Haglund’s deformity is an enlarged part of bone behind the heel bone is a painful problem in runners and is often challenging to take care of. The bigger aspect of the heel bone rubs on the shoe creating a bursitis and also blisters. The bursitis may become very inflamed and painful. The swollen bursa is known as retrocalcaneal bursitis.
The only way to make the enlarged heel bone go away completely is using surgery and that surgical procedure might include detaching the Achilles tendon at the insertion to access the bone to clear out the enlarged bone and then reattaching the tendon to the calcaneous. That is a big deal and entails a great deal of rehab, therefore we prefer to keep away from that if practical. That being said, it's a quite wise course of action in the long run if this is a continuing difficulty and also the methods useful to help it aren't solving the issue.
The obvious way to manage a Haglunds issue of the heel bone is to remove pressure off the painful place and so the bursitis lump should go down. At times, a simple heel raise could be all that is needed in some cases because this could lift the painful place on the calcaneus bone away from the irritating part of the heel counter in the athletic shoes. Podiatry self-adhesive felt also can often be used to fashion a donut shaped felt pad which goes around the painful swelling. This pad can be adhered in the shoe or on the foot. Other types of padding may be able to be stuck within the heel counter in the running footwear to help keep the pressure off the swelling letting it heal. Generally if the pressure is reduced for long enough, the irritation with the bursitis should go down.
Concerning what is the ideal running shoe for a Haglunds condition on the heel bone, right now there probably not one, in spite of runners frequently questioning online for the best and getting a good amount of advice for particular running shoes. Most running footwear manufacturers make use of a different shaped last to manufacture their shoes on, therefore its a case of finding the footwear that best suits the shape of the back of your heel. Each and every runner's anatomy of their heel bone is different, which means that is a difficult job. A running shoe having a soft, flexible and pliable heel counter is going to be a lot better than one with a more inflexible heel counter.

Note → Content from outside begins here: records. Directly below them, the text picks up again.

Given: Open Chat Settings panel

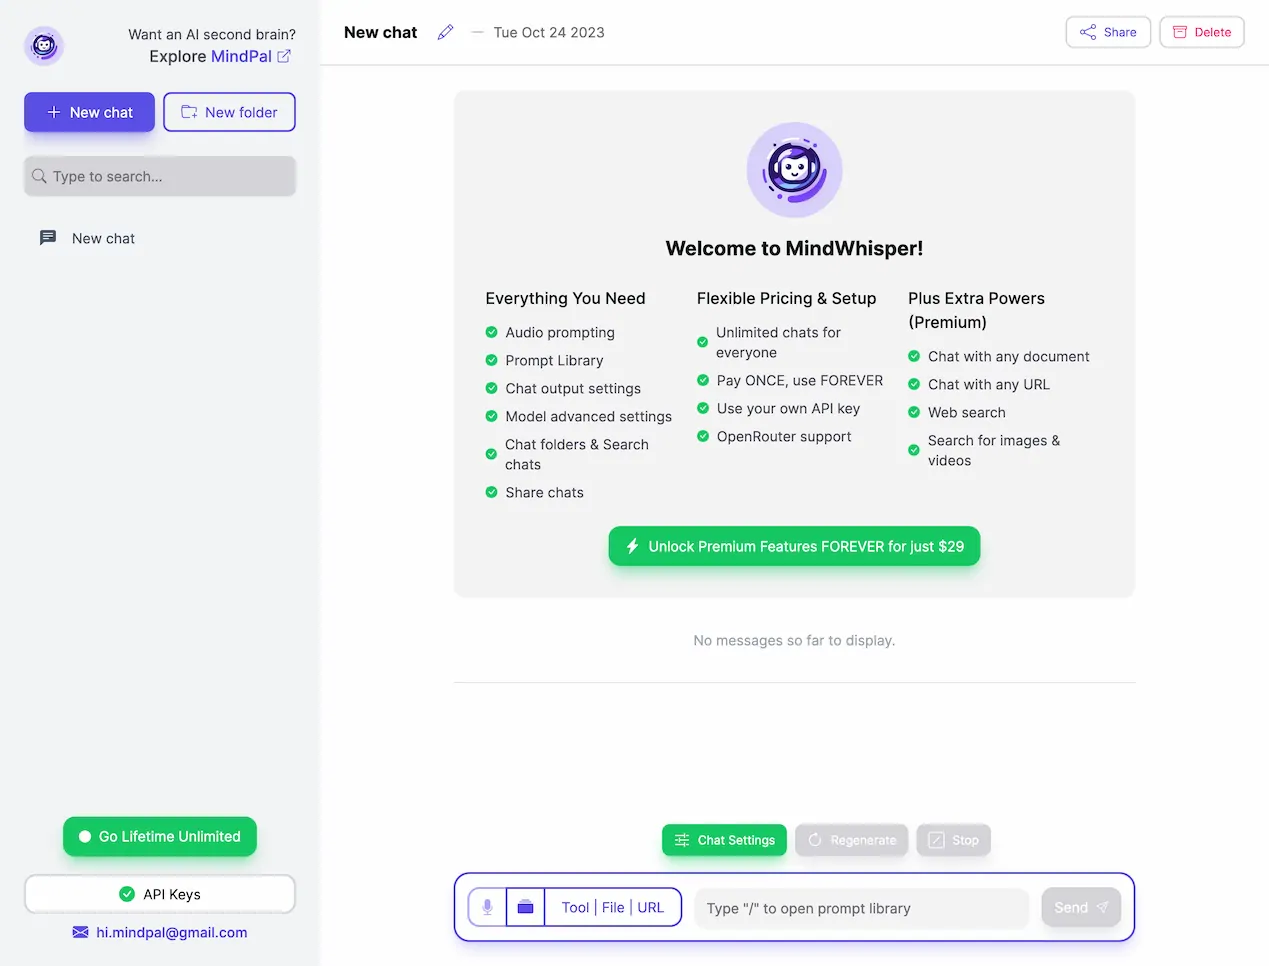Looking at the screenshot, I should tap(724, 840).
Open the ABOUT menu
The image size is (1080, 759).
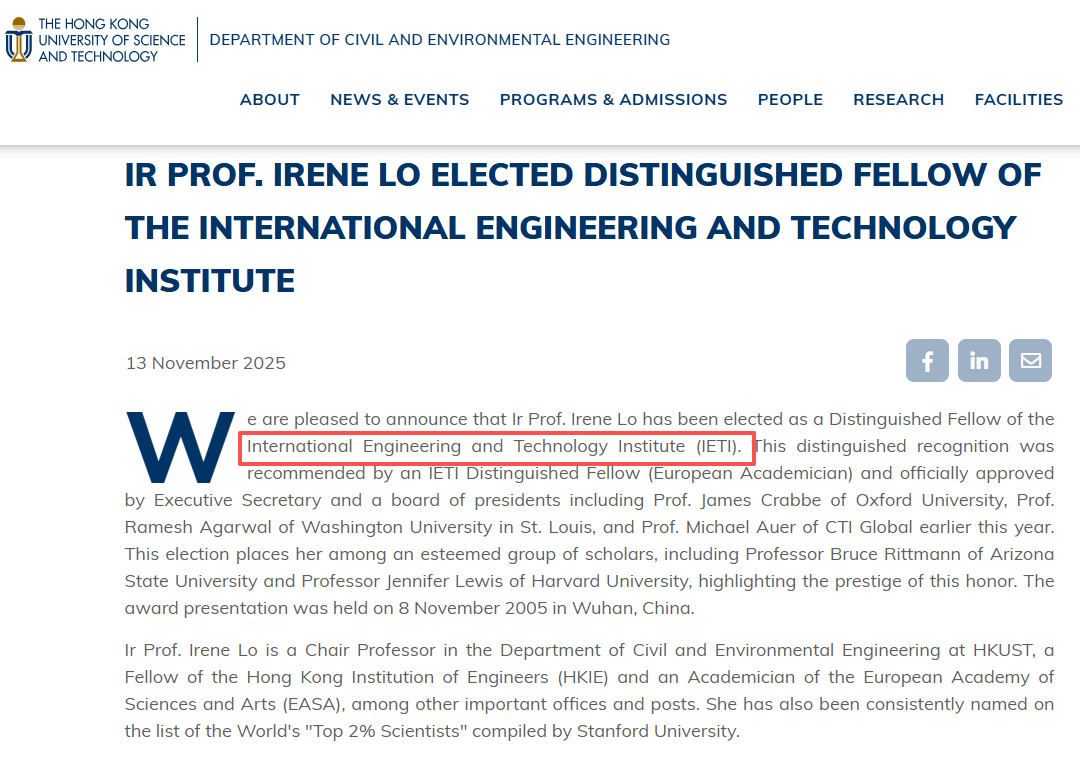(270, 100)
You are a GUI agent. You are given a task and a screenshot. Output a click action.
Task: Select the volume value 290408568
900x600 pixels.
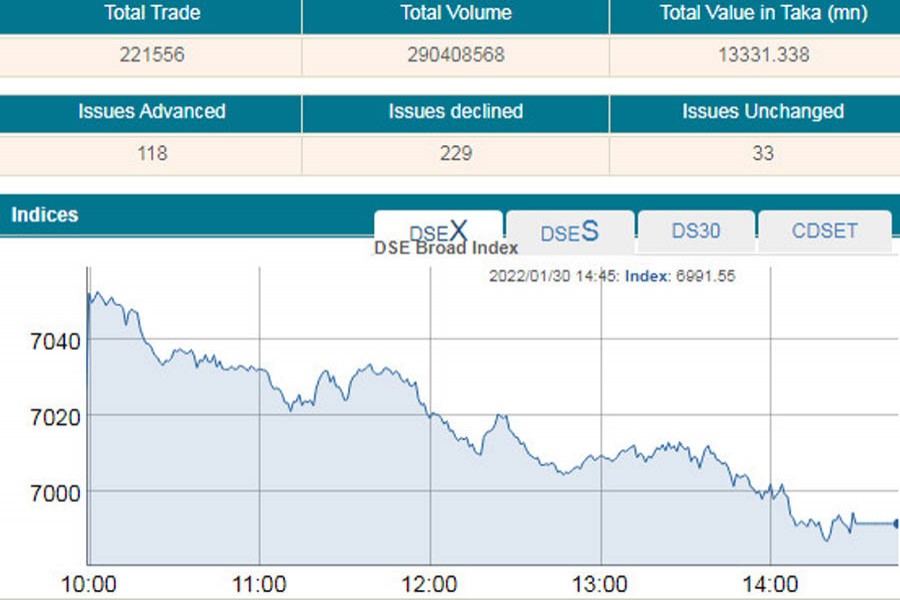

A number of runners experiment with a higher drop and a lower drop running shoe and look for that one more than another does a better job at reducing pressure on the painful area. As each individual Haglund’s lump differs from the others it can be hard to offer specific guidance for an individual regarding what running shoe will probably suit them better. Quite a few athletes even try chopping a hole in the back of the heel counter in the running shoe so that there is no pressure on the painful area. In order to try this, it usually is a good plan to test it initially by using an older pair of running shoes in case something goes wrong.